# BigQuery ML - Google Analytics 4 Propensity to Churn (Simplified)

Somewhat simplified example from official Google Cloud example notebooks: 

* [analytics-componentized-patterns/bqml\_ga4\_gaming\_propensity\_to\_churn.ipynb](https://github.com/GoogleCloudPlatform/analytics-componentized-patterns/blob/master/gaming/propensity-model/bqml/bqml_ga4_gaming_propensity_to_churn.ipynb)  - expanded data preparation for model training, batch prediction output 
* [training-data-analyst/lab\_exercise.ipynb](https://github.com/GoogleCloudPlatform/training-data-analyst/blob/master/quests/vertex-ai/vertex-bqml/lab_exercise.ipynb)  - train and tune a BQML XGBoost propensity model to predict customer churn, online prediction (no longer required to manually export saved model from BQ ML to deploy)
* [devrel-demos/vertex-ai-first-model-deployed.ipynb](https://github.com/GoogleCloudPlatform/devrel-demos/blob/main/ai-ml/vertex-ai-first-model-in-production/vertex-ai-first-model-deployed.ipynb) - simplifed data preparation model training and deployment with Vertex AI Pipelines, online prediction output 

### Summary

1. Setup 
2. Create training dataset
3. Train model with BQML (logistic regression)

_ _ _ _ _ _ _

• DIRECTIONS FOR THIS TASK
In the summary of the churn propensity page, what kind of model is trained with BQML? The records are separate material, unrelated to the churn propensity page.

• INFORMATION PROVIDED
_ _ _ _ _ _ _

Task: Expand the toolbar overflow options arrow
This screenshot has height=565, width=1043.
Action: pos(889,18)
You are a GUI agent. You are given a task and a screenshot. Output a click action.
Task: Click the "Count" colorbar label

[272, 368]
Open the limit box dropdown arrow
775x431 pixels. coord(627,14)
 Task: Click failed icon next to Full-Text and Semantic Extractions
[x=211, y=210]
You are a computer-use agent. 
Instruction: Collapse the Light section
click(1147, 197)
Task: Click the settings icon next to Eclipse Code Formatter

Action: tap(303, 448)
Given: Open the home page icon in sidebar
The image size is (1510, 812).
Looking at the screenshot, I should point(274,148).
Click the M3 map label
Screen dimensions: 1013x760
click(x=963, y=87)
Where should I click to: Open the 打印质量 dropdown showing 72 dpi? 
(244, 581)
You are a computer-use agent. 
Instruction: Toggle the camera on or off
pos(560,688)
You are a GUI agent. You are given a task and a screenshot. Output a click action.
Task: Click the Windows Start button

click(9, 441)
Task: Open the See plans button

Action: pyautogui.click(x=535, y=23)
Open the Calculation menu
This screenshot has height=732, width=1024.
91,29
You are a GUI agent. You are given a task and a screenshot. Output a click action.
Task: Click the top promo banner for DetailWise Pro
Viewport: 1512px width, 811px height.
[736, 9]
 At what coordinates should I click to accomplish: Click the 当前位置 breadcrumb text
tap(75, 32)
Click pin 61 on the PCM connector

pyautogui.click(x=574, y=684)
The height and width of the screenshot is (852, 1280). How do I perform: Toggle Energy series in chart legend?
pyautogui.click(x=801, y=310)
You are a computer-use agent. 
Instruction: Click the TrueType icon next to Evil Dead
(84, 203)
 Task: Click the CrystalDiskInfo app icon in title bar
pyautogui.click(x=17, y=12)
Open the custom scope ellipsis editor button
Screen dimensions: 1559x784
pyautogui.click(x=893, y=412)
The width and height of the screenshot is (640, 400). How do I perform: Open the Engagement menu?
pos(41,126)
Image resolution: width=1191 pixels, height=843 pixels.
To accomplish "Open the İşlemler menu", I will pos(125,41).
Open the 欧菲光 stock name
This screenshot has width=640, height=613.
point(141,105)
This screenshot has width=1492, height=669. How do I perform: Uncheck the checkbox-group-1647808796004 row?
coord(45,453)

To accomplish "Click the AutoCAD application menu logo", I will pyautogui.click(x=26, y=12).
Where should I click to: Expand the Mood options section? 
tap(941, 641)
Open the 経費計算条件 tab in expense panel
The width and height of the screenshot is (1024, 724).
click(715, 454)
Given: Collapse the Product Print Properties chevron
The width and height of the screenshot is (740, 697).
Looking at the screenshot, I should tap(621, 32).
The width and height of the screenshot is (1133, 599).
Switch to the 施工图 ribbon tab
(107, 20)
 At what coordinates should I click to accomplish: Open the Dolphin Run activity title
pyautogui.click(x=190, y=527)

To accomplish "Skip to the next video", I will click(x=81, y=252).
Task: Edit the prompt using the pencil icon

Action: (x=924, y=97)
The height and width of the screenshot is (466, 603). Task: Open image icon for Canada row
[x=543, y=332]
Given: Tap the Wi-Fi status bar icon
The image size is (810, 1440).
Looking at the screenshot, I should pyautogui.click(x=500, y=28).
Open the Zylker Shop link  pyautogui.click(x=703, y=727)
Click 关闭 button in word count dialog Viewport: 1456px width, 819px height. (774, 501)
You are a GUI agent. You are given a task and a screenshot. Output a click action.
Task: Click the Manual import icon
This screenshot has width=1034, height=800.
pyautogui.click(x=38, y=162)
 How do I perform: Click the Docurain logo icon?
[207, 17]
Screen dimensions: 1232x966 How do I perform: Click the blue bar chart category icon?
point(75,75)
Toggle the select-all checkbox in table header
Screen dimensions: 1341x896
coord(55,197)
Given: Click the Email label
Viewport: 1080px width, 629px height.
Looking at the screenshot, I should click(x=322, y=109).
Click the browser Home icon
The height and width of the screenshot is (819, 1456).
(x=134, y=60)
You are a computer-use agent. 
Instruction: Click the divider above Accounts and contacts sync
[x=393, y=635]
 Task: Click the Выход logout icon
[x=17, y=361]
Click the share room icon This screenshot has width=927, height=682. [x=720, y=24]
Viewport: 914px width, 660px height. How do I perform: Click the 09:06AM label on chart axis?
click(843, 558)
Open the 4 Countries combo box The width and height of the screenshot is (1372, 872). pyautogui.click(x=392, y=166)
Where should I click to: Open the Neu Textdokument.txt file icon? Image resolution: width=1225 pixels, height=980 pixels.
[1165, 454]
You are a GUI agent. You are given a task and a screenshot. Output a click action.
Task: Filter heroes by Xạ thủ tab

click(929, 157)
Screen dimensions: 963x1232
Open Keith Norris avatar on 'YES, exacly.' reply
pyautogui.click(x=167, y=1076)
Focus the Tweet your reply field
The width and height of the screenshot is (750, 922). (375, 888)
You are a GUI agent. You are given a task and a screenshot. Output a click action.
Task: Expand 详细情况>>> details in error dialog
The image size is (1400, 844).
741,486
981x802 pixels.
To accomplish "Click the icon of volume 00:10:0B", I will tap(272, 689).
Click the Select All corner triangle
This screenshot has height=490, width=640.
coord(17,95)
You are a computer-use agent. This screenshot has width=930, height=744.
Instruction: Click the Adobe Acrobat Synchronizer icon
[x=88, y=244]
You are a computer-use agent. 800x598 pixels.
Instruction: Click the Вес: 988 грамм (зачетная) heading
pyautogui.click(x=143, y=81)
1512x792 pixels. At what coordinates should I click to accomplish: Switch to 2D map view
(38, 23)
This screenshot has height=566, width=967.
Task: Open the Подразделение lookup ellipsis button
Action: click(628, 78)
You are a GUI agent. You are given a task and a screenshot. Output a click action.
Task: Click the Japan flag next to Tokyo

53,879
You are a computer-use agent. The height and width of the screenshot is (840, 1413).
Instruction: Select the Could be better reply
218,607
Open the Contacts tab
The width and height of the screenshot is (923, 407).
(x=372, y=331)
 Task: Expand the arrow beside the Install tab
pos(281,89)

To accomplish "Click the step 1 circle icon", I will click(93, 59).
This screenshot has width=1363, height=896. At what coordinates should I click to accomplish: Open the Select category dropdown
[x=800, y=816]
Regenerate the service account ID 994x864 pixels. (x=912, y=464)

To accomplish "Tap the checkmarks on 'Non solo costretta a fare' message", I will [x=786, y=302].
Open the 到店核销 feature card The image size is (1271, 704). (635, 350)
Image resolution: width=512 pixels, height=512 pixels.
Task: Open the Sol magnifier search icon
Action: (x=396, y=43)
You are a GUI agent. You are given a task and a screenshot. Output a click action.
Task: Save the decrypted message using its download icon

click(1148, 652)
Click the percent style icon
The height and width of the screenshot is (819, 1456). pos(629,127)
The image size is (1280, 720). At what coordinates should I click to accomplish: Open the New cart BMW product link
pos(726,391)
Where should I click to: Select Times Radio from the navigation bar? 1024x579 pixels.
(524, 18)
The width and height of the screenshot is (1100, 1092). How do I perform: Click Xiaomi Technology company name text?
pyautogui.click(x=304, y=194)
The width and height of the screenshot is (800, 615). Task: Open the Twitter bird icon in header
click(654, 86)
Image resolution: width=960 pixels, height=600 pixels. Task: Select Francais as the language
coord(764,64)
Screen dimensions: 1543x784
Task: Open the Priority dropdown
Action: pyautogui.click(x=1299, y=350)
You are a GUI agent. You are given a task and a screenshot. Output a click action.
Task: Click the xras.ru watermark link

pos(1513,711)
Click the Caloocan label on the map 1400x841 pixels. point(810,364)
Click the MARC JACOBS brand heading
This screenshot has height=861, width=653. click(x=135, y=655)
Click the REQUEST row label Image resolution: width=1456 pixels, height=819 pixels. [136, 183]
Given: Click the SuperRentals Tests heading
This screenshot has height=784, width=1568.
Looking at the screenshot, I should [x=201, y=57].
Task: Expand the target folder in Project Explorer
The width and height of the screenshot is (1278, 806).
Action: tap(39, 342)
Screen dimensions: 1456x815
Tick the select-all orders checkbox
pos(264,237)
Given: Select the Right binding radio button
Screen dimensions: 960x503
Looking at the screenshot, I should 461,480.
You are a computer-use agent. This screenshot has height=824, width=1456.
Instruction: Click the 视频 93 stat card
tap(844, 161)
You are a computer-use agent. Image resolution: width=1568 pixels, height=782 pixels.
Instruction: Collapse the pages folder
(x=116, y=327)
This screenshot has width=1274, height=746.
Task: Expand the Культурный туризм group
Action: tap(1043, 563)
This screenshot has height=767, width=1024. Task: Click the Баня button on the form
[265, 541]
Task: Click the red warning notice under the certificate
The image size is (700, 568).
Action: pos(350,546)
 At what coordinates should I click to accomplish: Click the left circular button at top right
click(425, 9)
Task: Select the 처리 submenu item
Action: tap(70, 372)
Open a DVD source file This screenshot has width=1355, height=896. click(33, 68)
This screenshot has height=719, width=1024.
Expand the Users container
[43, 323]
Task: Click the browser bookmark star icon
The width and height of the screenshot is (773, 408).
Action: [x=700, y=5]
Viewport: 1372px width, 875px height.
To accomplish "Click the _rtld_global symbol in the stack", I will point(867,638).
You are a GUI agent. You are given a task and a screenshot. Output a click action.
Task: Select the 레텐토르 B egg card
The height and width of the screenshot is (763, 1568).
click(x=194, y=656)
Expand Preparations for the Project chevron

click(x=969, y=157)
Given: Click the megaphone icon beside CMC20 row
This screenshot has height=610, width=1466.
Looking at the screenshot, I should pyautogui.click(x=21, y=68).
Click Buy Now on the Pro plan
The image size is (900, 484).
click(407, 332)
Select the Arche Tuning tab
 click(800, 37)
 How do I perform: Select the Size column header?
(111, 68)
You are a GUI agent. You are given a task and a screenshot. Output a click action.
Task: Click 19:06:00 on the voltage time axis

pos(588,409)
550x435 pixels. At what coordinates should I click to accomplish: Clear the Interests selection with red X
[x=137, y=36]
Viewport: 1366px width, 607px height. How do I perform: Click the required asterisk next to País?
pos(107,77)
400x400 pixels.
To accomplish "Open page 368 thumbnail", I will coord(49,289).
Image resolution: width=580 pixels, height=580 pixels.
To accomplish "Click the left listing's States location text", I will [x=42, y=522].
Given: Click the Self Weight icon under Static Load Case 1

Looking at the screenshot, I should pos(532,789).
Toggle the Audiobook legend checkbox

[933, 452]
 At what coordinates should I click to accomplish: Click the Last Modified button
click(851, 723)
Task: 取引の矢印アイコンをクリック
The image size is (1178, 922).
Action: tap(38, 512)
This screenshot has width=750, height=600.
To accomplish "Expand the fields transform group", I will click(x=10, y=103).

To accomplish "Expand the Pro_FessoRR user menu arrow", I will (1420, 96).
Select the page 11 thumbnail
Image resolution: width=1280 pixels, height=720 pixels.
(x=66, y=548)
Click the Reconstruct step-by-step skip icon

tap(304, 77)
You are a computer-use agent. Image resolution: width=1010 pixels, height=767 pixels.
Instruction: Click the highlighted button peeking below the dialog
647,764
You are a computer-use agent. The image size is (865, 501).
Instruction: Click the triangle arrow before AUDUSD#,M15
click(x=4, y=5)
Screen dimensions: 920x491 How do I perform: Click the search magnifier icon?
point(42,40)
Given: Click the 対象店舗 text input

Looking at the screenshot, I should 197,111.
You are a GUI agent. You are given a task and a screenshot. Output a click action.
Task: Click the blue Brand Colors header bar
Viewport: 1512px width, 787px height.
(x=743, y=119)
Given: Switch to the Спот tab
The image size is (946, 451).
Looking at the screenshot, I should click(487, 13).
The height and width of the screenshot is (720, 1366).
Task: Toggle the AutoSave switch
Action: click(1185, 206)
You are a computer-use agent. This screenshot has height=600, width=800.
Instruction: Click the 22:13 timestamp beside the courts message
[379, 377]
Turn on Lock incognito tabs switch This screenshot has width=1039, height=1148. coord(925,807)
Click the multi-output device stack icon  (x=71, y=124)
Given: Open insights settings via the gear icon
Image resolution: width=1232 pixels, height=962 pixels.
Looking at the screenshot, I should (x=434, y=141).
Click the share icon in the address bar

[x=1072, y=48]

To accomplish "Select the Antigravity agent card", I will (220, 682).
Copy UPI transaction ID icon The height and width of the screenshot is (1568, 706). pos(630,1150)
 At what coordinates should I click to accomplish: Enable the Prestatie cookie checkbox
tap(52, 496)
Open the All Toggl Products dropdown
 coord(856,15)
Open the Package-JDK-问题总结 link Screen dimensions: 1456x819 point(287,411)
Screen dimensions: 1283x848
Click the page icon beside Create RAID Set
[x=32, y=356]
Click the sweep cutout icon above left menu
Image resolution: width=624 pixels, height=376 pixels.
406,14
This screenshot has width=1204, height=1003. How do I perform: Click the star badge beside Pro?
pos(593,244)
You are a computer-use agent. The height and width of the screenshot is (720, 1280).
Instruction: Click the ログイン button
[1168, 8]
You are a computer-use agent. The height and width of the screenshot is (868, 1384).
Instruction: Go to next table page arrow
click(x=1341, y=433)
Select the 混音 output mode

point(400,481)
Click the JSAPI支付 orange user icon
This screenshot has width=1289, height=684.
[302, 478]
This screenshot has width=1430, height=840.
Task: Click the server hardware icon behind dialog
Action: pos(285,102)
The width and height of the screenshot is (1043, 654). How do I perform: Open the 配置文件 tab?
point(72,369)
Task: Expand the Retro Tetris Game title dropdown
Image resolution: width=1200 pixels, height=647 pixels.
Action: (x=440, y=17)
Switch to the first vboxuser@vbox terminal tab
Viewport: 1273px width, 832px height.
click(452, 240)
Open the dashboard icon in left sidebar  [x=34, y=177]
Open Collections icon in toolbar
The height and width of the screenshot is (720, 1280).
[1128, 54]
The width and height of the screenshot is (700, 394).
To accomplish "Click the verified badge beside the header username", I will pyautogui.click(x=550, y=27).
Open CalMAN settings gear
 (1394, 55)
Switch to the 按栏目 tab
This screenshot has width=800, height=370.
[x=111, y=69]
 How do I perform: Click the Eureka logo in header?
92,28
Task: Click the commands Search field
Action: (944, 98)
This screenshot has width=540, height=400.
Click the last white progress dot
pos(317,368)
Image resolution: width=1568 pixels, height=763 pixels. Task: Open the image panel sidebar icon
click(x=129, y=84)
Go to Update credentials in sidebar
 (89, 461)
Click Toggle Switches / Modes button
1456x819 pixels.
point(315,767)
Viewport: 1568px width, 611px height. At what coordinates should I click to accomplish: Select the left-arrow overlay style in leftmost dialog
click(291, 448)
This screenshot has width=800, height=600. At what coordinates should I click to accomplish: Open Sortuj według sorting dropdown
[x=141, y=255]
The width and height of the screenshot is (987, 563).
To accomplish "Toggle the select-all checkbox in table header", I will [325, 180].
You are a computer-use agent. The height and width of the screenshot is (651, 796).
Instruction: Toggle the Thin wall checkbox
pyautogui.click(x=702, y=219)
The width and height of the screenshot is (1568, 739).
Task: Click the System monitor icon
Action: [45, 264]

_ _ _ _ _ _ _

• FINISHED TASK
A logistic regression model.